- RECORDS SHOWN
◇ ◇ ◇ ◇

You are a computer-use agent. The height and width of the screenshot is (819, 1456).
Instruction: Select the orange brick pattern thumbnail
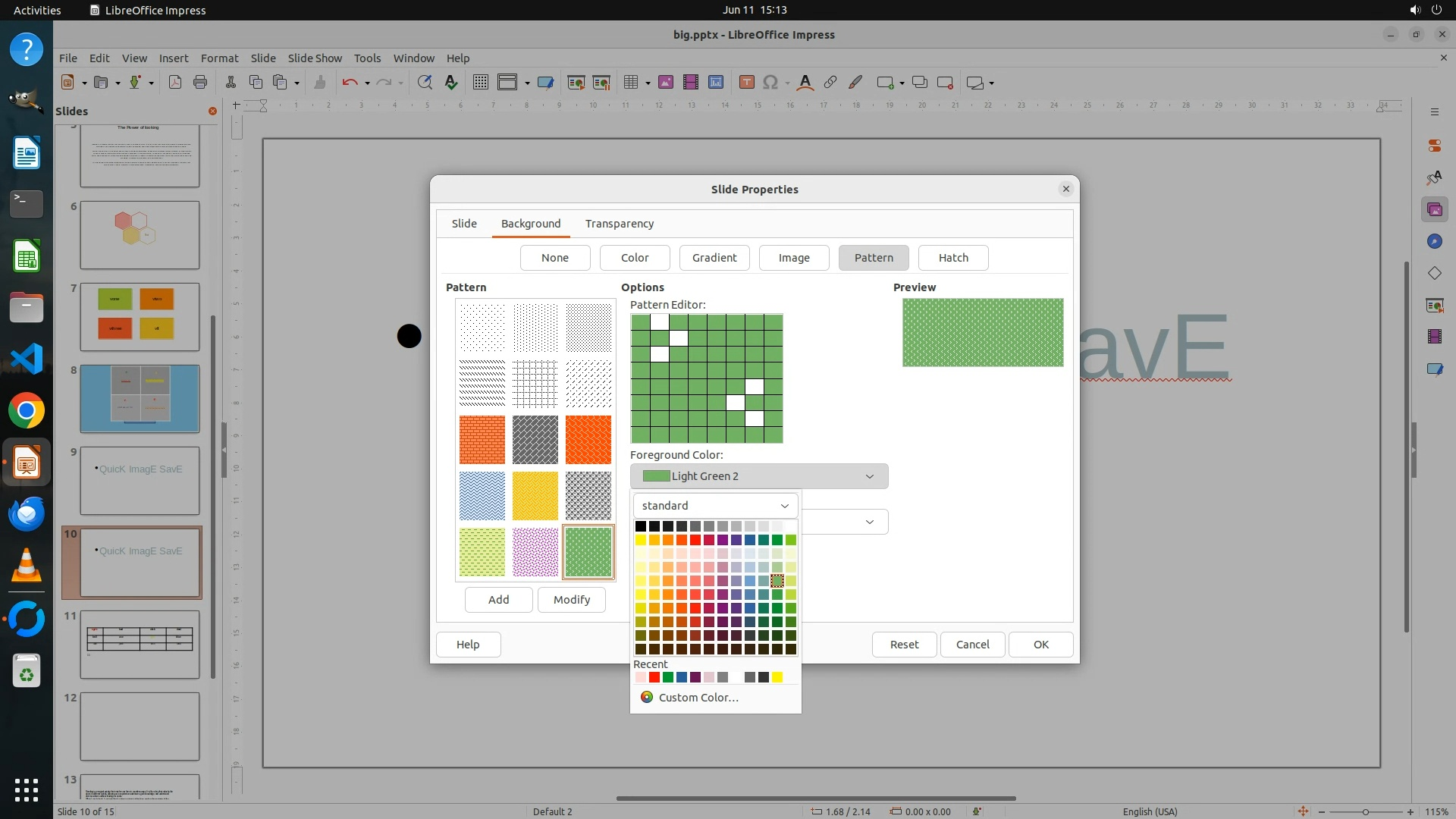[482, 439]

◇ ◇ ◇ ◇

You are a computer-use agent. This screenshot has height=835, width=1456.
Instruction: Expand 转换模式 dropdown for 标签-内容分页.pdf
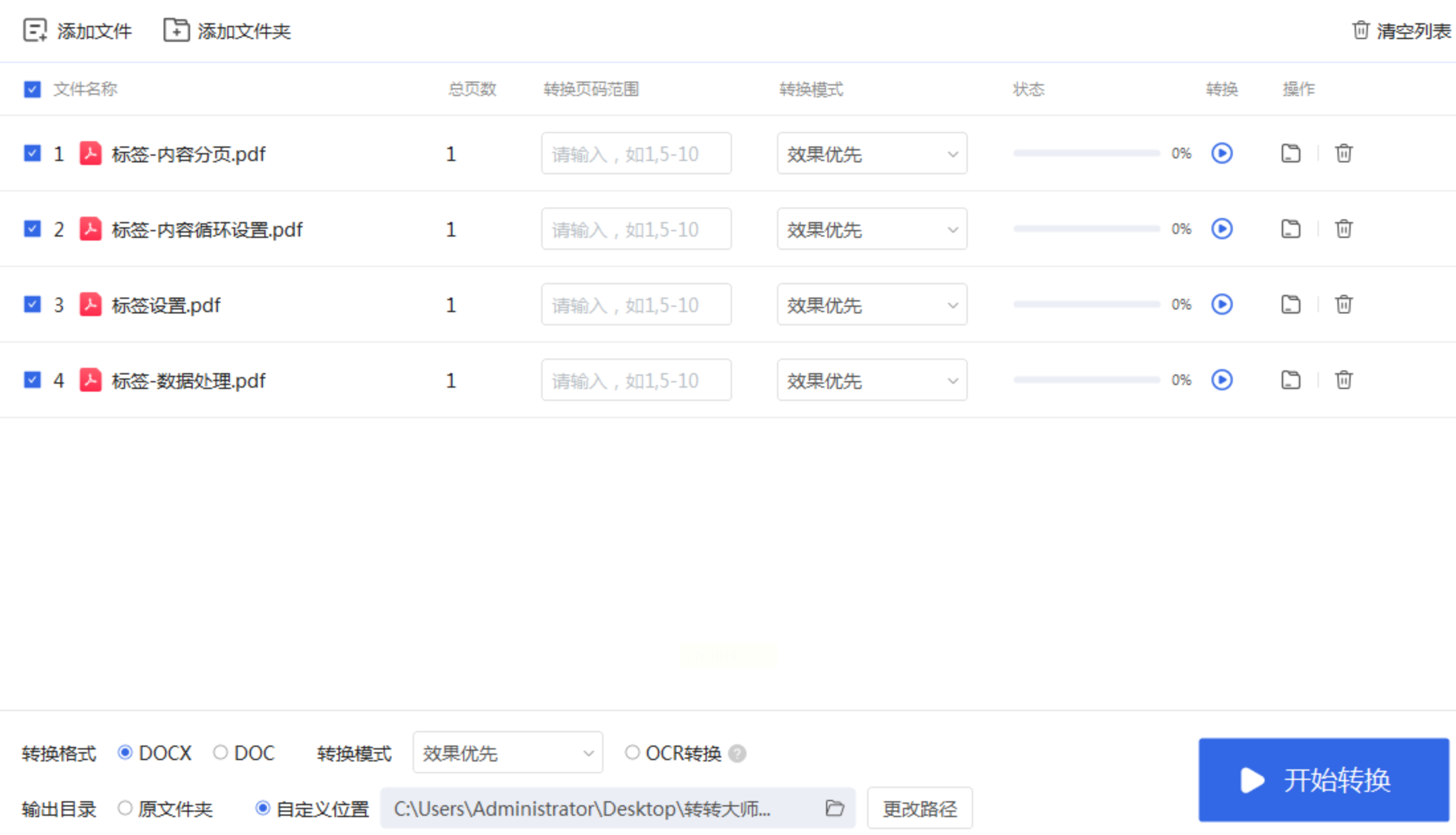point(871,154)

◇ ◇ ◇ ◇

- AIM OF THE TASK
Gather up every line in the data above that contains the word "agent", copying each one.

- ANSWER TO THIS PROBLEM
You are a computer-use agent. The height and width of the screenshot is (819, 1456).
You are a computer-use agent. This screenshot has height=835, width=1456.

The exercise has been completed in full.